Data shown START

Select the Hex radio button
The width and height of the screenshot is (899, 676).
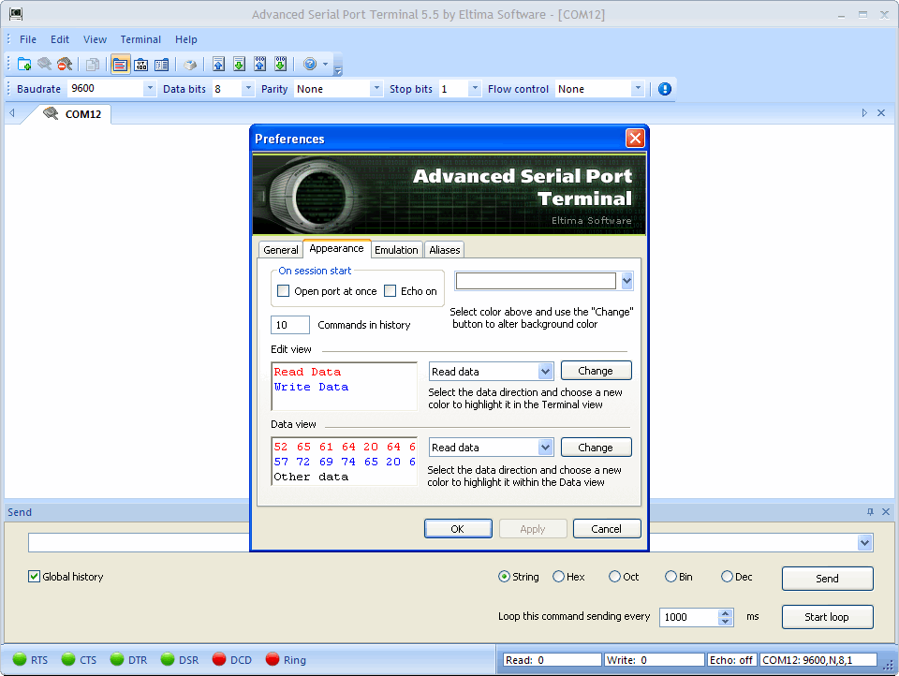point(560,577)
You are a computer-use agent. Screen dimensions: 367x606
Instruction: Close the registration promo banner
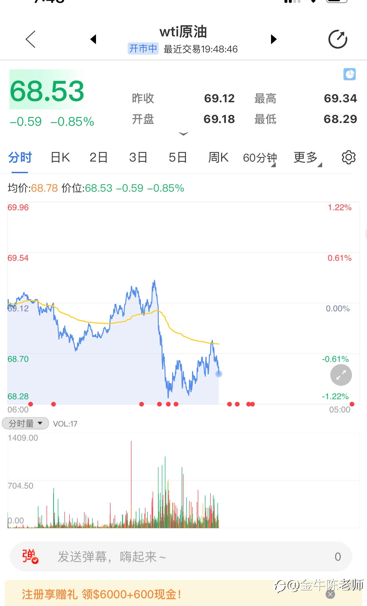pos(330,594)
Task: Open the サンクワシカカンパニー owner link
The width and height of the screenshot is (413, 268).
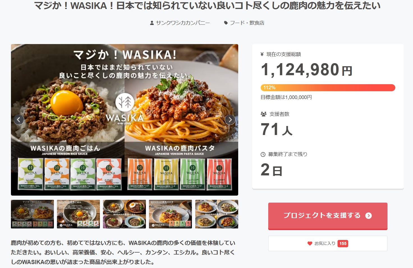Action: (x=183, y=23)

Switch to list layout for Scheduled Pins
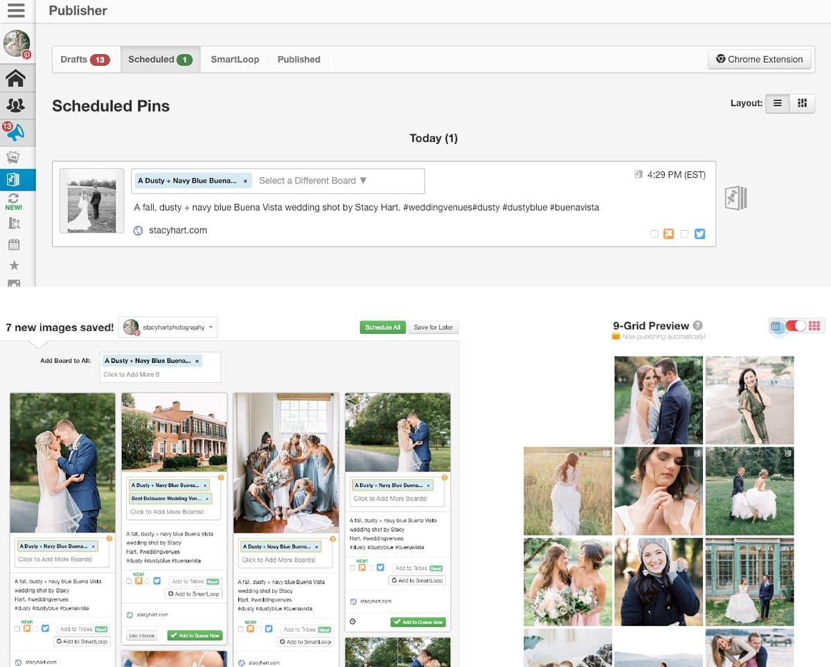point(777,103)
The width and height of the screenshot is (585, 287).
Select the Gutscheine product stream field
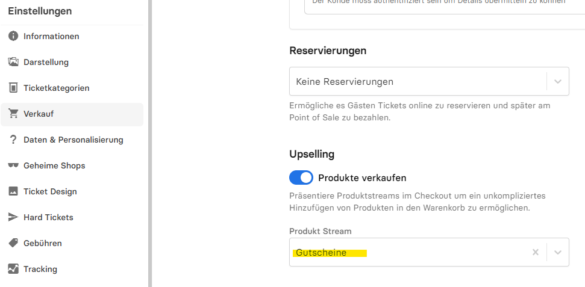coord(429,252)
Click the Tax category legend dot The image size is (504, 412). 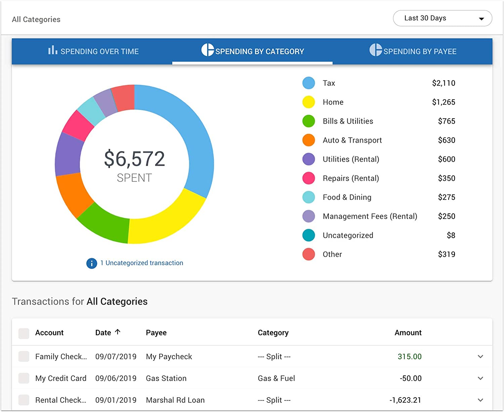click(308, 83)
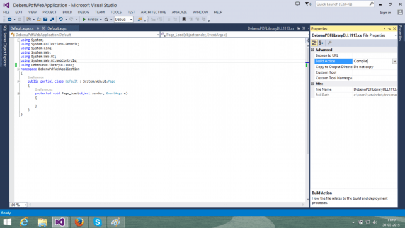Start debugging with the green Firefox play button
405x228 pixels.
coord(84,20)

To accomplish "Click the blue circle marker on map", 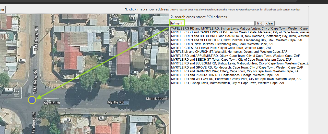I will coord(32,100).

Data shown END

[Work order] The material above holds pictures; leave them out and set down exactly the lines from the line with "Instruction: Close the" to the line with "The width and height of the screenshot is (585, 287).", both included.

[Task response]
Instruction: Close the registration promo banner
pos(330,594)
Task: Open the サンクワシカカンパニー owner link
The width and height of the screenshot is (413, 268).
Action: (x=183, y=23)

Switch to list layout for Scheduled Pins
point(777,103)
The width and height of the screenshot is (585, 287).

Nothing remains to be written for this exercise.